In August of 2012, I watched two scintillating performances by British hero, Mo Farrah, as he strode to victory in the 5000 and 10 000m track races. It was the first long-distance Olympic victory by a Brit for decades, and he swept aside the best that Africa had to offer, including Ethiopian world record-holder, Kenenisa Bekele. However, not to diminish the enormity of this achievements, within athletic circles, there has since been some controversy over the medication that he had been taking; in particular, issues that have been raised by Bekele’s Dutch agent Jos Hermens, pertaining to thyroid medication.
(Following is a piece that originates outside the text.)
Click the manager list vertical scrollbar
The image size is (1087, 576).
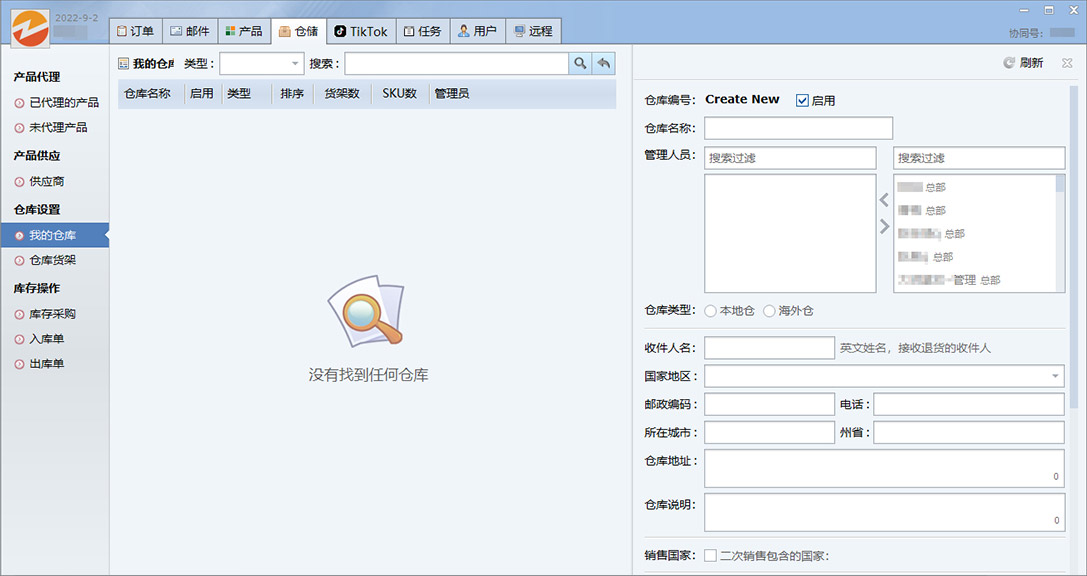[1060, 232]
The Silver medalist in the 10 000m was white American athlete Galen Rupp – both he and Farrah were being coached by legend Alberto Salazar. According to a Wall Street Journal article (1), Salazar referred athletes to endocrinologist Dr Jeffrey Brown, and referred to him as the best endocrinologist in the world. During his medical career, Brown claimed to have treated 15 Olympic Gold medallists, including the great Carl Lewis. Galen Rupp was publicly diagnosed with hypothyroidism by Dr Brown in 2006, although online information about Farrah appears to be less conclusive. Other top endocrinologists, including Ian Hay from the Mayo Clinic (1), have gone on record to say that it is very unusual to see large numbers of young athletic males with thyroid deficiency problems. But Dr Brown believes that large amounts of training can suppress the body’s ability to produce sufficient levels of thyroid hormones – a belief apparently shared by increasing numbers of athletes.
Thyroid – the physiology
The thyroid gland is often considered as the seat of metabolism. It weighs around 15 to 20 grams and, as seen in Diagram 1, is located over the first part of the trachea and under the larynx. Under influence of Thyrotropin Releasing Factor (TRH) from the hypothalamus and Thyroid Stimulating Hormone (TSH) from the anterior pituitary gland, the thyroid secretes the major metabolic hormones, thyroxine (T4) and triiodothyronine (T3). As illustrated in Diagram 1, these hormones should then feedback to the anterior pituitary to modulate the further outflow of TSH. Typically, in a blood test, if you see a high T4 value, TSH will be low, and if you see a low T4 value, TSH will be high, as the pituitary gland tries in vain to stimulate a reluctant thyroid gland. If TSH and T4 levels are both low, it may indicate pituitary dysfunction – this is much less common, but very possible in a case of what I call ‘whole body metabolic fatigue’.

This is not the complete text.